Em 1961, quando a Índia (então oficialmente chamada União Indiana) invadiu os territórios de Goa, Damão e Diu, há séculos ocupados pelos portugueses, o governo de Lisboa reagiu com uma intensa campanha que usou inúmeras frases contundentes, todas naturalmente contra a invasão. Uma delas, colada nas paredes de vários edifícios desta cidade, dizia: "Inqualificável o bárbaro atentado perpretado pela União Indiana". Recordo-me perfeitamente de ter parado a olhar para o papel e de ter pensado para comigo mesmo: "Esta é óptima! Apregoa-se que o atentado é inqualificável e depois na adjectivação chamam-lhe bárbaro."
Sempre houve políticos que tomaram as pessoas como demasiado saloias. Vem-me à cabeça um experiente praticante americano da mentira, que até foi presidente dos EUA e acabou destituído: Richard Nixon. Chamaram-lhe "Tricky Dicky", i.e. o Ricardinho dos truques. Na campanha eleitoral para a presidência, foram dele frases como esta: "Na presente campanha não vamos chamar nomes uns aos outros, vamos ser clean e elevados nos nossos argumentos." No dia seguinte insinuou que um dos seus adversários era maricas!
Dentro deste estilo, ocorre-me também o modus operandi daqueles oradores que começam por dizer "Eu podia dizer que o legado que me deixaram nesta presidência estava envenenado, mas não digo. Eu podia dizer que encontrei muita coisa mal deixada pela presidência anterior, mas não digo. Poderia ainda dizer que cheguei a ficar cansado de ouvir dizer tanto mal da Direcção que me precedeu, mas isso é algo que não digo. Estou aqui apenas para trabalhar e não para entrar no reino da má-língua. De resto, precisamos de actos e não de palavras!"

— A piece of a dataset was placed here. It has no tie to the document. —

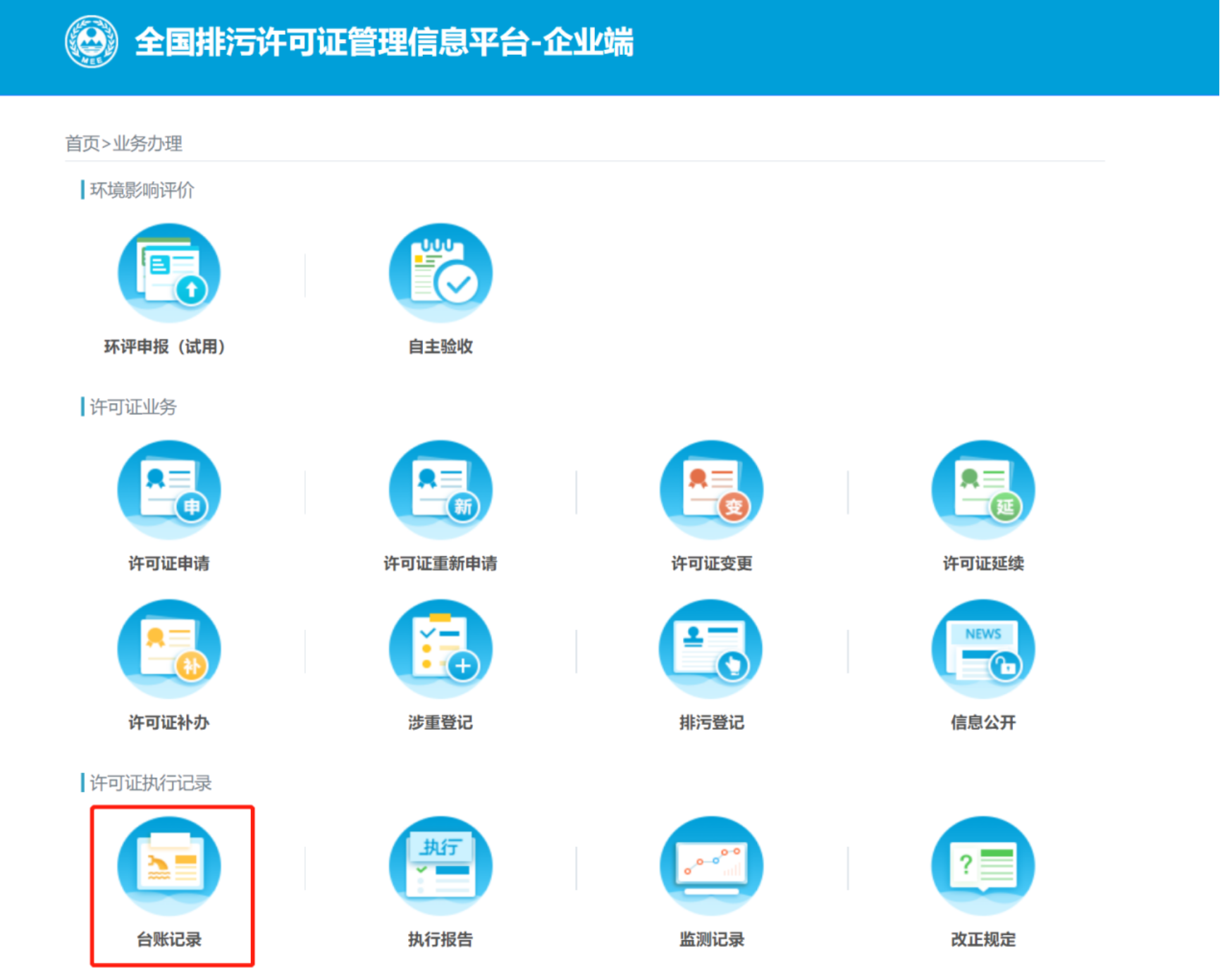Image resolution: width=1220 pixels, height=980 pixels.
Task: Open the highlighted 台账记录 icon
Action: [x=169, y=867]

Quantas vezes já ouvi coisas destas? Quantas vezes as irei ainda ouvir e ler? Com ligeiras variantes, vai tudo dar sempre ao mesmo. Vende-se a mentira como verdade. Como assim? Já não há mentiras! Presentemente diz-se "a comunicação oficial contém algum distanciamento da verdade". É mais eufemístico.
Lembram-se daqueles produtores cinematográficos que, postos perante a necessidade legal de colocar nos filmes a data de finalização dos mesmos, recorreram à solução de escrever os números dessa data não só em caracteres pequenos como, ainda por cima, em algarismos romanos? Quem os ia ler?
Há muitas maneiras de matar pulgas. No fundo, o que interessa é que elas fiquem mortas para não nos chatearem mais.